» **Testo estratto**
>>>>>

In tutta Europa, dalla Gran Bretagna all'Olanda, si va in pensione a 65 anni. L'ultima riforma varata in Germania innalza l'età di pensionamento addirittura a 67 anni dal 2030. Solo qui si può rischiare una crisi di governo se si innalza di un anno l'anzianità e si porta lo "scalino" a 58 anni. Solo qui si può rischiare l'ordalia nelle fabbriche se non si introduce la categoria dei "lavori usuranti" sconosciuta all'Occidente.
Se si giudica con i parametri del realismo, tenendo conto delle premesse concrete dalle quali si partiva, della fragilità politica della coalizione, della capacità d'interdizione della sinistra radicale, della forza d'urto della sinistra sindacale, questo accordo va promosso.

<<<<<

» **Consegna**
Riduci a un breve elenco puntato il paragrafo del brano sulle pensioni che comincia con «In tutta Europa», conservandone i fatti principali. I dati riportati di seguito non sono necessari.

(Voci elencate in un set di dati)

>>>>>

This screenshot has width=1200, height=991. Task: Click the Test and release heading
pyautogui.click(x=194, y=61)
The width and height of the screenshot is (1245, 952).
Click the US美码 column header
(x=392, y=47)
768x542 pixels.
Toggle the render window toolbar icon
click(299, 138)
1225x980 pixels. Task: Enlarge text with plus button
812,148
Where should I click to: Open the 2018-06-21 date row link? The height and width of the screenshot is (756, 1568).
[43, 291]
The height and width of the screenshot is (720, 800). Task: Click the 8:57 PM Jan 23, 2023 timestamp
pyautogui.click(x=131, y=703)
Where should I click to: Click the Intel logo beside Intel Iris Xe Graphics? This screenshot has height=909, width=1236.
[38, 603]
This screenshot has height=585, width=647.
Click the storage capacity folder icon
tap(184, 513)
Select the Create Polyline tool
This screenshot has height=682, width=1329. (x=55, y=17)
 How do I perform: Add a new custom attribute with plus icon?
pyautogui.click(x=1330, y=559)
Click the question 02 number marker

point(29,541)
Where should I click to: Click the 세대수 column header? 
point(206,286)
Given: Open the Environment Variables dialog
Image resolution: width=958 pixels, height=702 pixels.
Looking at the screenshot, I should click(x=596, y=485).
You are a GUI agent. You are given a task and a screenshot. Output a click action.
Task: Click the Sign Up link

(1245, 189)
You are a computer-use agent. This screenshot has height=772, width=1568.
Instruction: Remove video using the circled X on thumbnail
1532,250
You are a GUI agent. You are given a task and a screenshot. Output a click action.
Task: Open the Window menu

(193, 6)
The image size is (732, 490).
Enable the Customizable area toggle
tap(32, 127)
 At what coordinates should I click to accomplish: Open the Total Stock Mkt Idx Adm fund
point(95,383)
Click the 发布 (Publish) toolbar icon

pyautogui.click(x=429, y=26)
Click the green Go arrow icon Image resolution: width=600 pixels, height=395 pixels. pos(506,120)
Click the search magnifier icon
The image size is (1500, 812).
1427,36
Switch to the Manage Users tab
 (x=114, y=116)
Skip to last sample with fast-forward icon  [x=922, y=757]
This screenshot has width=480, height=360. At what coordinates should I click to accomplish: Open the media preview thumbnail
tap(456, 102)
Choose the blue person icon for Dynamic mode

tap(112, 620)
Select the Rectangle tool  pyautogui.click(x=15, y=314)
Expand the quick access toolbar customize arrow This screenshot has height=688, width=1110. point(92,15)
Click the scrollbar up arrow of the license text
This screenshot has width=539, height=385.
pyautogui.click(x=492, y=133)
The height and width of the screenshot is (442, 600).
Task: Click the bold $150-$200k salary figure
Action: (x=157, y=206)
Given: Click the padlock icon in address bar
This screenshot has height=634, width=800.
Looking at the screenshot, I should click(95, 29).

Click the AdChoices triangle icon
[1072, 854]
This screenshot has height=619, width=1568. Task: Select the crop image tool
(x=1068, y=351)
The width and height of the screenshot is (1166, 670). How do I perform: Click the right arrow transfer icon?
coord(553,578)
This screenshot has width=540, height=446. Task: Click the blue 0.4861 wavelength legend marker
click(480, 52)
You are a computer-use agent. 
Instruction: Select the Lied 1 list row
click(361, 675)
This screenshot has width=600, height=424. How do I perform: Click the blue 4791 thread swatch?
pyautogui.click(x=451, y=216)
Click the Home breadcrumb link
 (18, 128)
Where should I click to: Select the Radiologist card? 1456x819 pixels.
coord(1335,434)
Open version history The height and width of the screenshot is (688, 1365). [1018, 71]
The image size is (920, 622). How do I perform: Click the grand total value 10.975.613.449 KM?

<<<<<

» **Risposta**
- In tutta Europa, dalla Gran Bretagna all'Olanda, si va in pensione a 65 anni.
- In Germania l'ultima riforma alza l'età di pensionamento a 67 anni dal 2030.
- Solo qui aumentare di un anno l'anzianità e portare lo "scalino" a 58 anni può provocare una crisi di governo.
- Solo qui, se non si introduce la categoria dei "lavori usuranti", sconosciuta all'Occidente, si rischia l'ordalia nelle fabbriche.